> Task to complete: Give back only the lines in the records below from the one with "You are a computer-use" to the one with "Task: Click the 最高价 column header", both inclusive, word for word.

> Stored data:
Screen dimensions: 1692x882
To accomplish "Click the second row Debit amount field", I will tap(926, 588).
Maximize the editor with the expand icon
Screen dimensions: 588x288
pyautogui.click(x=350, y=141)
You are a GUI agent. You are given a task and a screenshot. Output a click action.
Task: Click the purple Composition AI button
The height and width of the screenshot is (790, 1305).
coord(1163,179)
---
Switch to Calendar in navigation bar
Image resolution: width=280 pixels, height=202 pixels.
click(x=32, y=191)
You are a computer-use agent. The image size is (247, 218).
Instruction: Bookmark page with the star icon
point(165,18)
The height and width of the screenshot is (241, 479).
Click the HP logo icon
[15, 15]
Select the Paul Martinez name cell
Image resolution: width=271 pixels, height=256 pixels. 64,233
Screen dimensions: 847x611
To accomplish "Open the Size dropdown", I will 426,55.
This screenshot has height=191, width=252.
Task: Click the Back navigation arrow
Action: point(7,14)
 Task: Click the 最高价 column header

> Problem solution:
You are a computer-use agent. The image size is (247, 218).
Instruction: Bookmark page with the star icon
point(165,18)
The height and width of the screenshot is (241, 479).
Click the HP logo icon
[15, 15]
Select the Paul Martinez name cell
Image resolution: width=271 pixels, height=256 pixels. 64,233
Screen dimensions: 847x611
To accomplish "Open the Size dropdown", I will 426,55.
This screenshot has height=191, width=252.
Task: Click the Back navigation arrow
Action: point(7,14)
 Task: Click the 最高价 column header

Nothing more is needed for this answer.